AI systems have long been treated like sealed black boxes, particularly in areas such as facial recognition and autonomous driving. New research suggests the protection isn’t as robust as thought.
A team led by KAIST shows that AI systems can be reverse-engineered remotely using emissions emitted during normal operation, without direct intervention. Instead, the approach is listening.
Using a small antenna, the researchers recorded weak electromagnetic traces from GPUs and reconstructed the structure of the system. It sounds like a heist, but the results are durable and the security implications are immediate.
This is how the side channel works
The system, called ModelSpy, collects the electromagnetic output generated as GPUs process AI workloads. These traces are subtle, but follow patterns linked to the arrangement of the architecture.
By analyzing these patterns, the team arrived at important details, including layer construction and parameter selection. Tests showed that core structures could be identified with an accuracy of up to 97.6 percent.
The structure makes the whole thing unsettling. The antenna fits in a pocket and requires no physical access. It worked from up to six meters away, even through walls and across multiple GPU types. The computation itself becomes a side channel, revealing the design of the system without a traditional violation.
Why this changes AI security
This takes AI security into more unfamiliar territory. Most defenses focus on software exploits or network access. ModelSpy instead targets the physical byproducts of computation.
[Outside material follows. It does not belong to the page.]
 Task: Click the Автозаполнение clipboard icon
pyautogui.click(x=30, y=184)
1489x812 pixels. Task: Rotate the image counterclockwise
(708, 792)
Even isolated systems could leak sensitive information if hardware emissions are not controlled. For companies, this architecture often represents key intellectual property, making it a direct business risk.
The paper describes this as a cyber-physical challenge, where defending AI now encompasses both digital protections and the environment, raising the bar for what protection actually means.
What the defense looks like now
The team also outlined ways to reduce risk, including adding electromagnetic noise and adjusting calculation execution to make patterns harder to interpret
These corrections point to a broader change. Securing AI may require hardware-level customizations, not just software updates, making deployment difficult for industries already tied to existing systems.
The research was recognized at a major security conference and shows how seriously this threat is being taken. The next exposure may not be about a break-in at all, but simply an observation of what systems inadvertently reveal.